On Sat, Aug 19, 2023, 7:58 AM U L <jareddpub@gmail.com> wrote:
I don't understand what this means. How do you interpret it?
Jared.


On Fri, Aug 18, 2023 at 8:25 PM Jiya Johnson <jiyajohnson10@gmail.com> wrote:

On Sat, Aug 19, 2023, 7:54 AM Jiya Johnson <jiyajohnson10@gmail.com> wrote:
I have tried to do with a simple input 11011101 without noise and with noise noise also

On Sat, Aug 19, 2023, 7:52 AM U L <jareddpub@gmail.com> wrote:
Some ideas:

1. Remove the noise completely. Also use a fixed, repeating input vector rather than random bytes. Look at the actual error patterns between the input and output bits. Sometimes error patterns can clue you in.
2. Check symbol polarity (i.e. 0=>-1, 1=>1, or 0=>1, 1=>-1)
3. Try the more general (non-CCSDS) extended encoder with the same params as the decoder.
4. Esp if 3 works, compare the output of CCSDS with general extended encoder.

Good luck.
Jared.

On Fri, Aug 18, 2023 at 8:04 PM Jiya Johnson <jiyajohnson10@gmail.com> wrote:
Hi,
Based on the given modifications still I am getting a -0.300 range of BER constantly from 0 to 15 dB range of SNR values.No variations are happening.

How can I check the functionality of the block(encoder and decoder to check whether it's encoding and decoding properly)with a sample input.

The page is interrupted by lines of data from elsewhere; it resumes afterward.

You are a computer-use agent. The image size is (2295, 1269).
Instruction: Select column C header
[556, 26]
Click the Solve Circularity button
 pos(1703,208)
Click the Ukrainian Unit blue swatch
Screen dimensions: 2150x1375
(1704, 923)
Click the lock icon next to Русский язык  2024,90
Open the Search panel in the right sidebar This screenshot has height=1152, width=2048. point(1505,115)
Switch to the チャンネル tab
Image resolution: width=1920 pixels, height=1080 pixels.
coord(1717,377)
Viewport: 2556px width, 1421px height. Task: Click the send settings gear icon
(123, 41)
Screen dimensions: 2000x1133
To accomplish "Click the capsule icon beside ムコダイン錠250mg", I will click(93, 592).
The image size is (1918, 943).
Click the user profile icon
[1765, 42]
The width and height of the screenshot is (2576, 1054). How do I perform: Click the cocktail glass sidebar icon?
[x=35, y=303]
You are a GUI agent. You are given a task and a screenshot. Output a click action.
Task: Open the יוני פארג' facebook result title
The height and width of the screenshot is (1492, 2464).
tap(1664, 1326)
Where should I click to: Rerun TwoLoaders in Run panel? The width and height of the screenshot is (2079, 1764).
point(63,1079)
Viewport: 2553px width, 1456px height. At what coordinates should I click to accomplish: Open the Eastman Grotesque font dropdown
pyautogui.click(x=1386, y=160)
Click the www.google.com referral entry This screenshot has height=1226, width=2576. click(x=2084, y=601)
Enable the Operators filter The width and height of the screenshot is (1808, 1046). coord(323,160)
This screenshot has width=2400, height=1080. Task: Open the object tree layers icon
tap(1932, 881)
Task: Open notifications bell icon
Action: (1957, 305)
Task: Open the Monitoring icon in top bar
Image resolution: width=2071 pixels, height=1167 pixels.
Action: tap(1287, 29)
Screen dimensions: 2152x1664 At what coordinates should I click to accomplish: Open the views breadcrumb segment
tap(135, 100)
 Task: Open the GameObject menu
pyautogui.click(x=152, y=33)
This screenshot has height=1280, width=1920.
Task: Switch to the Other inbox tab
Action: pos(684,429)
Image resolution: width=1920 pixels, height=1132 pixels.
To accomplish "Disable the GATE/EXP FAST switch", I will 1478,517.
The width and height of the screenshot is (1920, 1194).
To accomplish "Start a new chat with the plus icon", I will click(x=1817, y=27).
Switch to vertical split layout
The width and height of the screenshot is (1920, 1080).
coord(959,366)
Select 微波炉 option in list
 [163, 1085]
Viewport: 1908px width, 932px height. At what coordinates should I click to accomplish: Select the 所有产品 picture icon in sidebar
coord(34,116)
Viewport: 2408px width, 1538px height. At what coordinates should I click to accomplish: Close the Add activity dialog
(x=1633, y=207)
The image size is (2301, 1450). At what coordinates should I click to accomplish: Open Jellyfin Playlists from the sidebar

On Sun, Aug 13, 2023, 8:11 PM U L <jareddpub@gmail.com> wrote:
One other thing I noticed is that the encode CCSDS, decode, CCSDS, and BER blocks all  operate on packed bytes. (See e.g. https://wiki.gnuradio.org/index.php?title=Encode_CCSDS_27). To do this you would change your random source to output from 0 to 256 byte values. Also, considering the output of the decoder block are packed bytes you should probably skip the byte->float and binary slicer after your decoder and just input it's output directly into the BER block. Finally, looking at the https://wiki.gnuradio.org/index.php?title=Decode_CCSDS_27 page it seems the delay out of the decoder is 4 bytes, so you could add a delay of 4 between your source and BER block to align the two streams.

Jared.

On Sat, Aug 12, 2023 at 9:58 PM U L <jareddpub@gmail.com> wrote:
One thing I think might be an issue is that you have no delay between your source reference and your BER block. Usually the FEC decoders (and possibly the encoder?) may output blocks of 0s before they output the samples that correspond to your inputs. I don't know much about those FEC blocks specifically, but maybe the docs have some info on their delays. You can just insert a delay block b/w your random source and the ber block to align the input and output bits.

Hope that helps,
Jared.

On Sat, Aug 12, 2023 at 4:28 AM Jiya Johnson <jiyajohnson10@gmail.com> wrote:

image.png
Dear community
   Need help for BER plot using the above flowgraph its always coming 10^-1.17 and whenever I tried to change the noise voltage the values are not changing.
Please find the attached GRC file for your reference.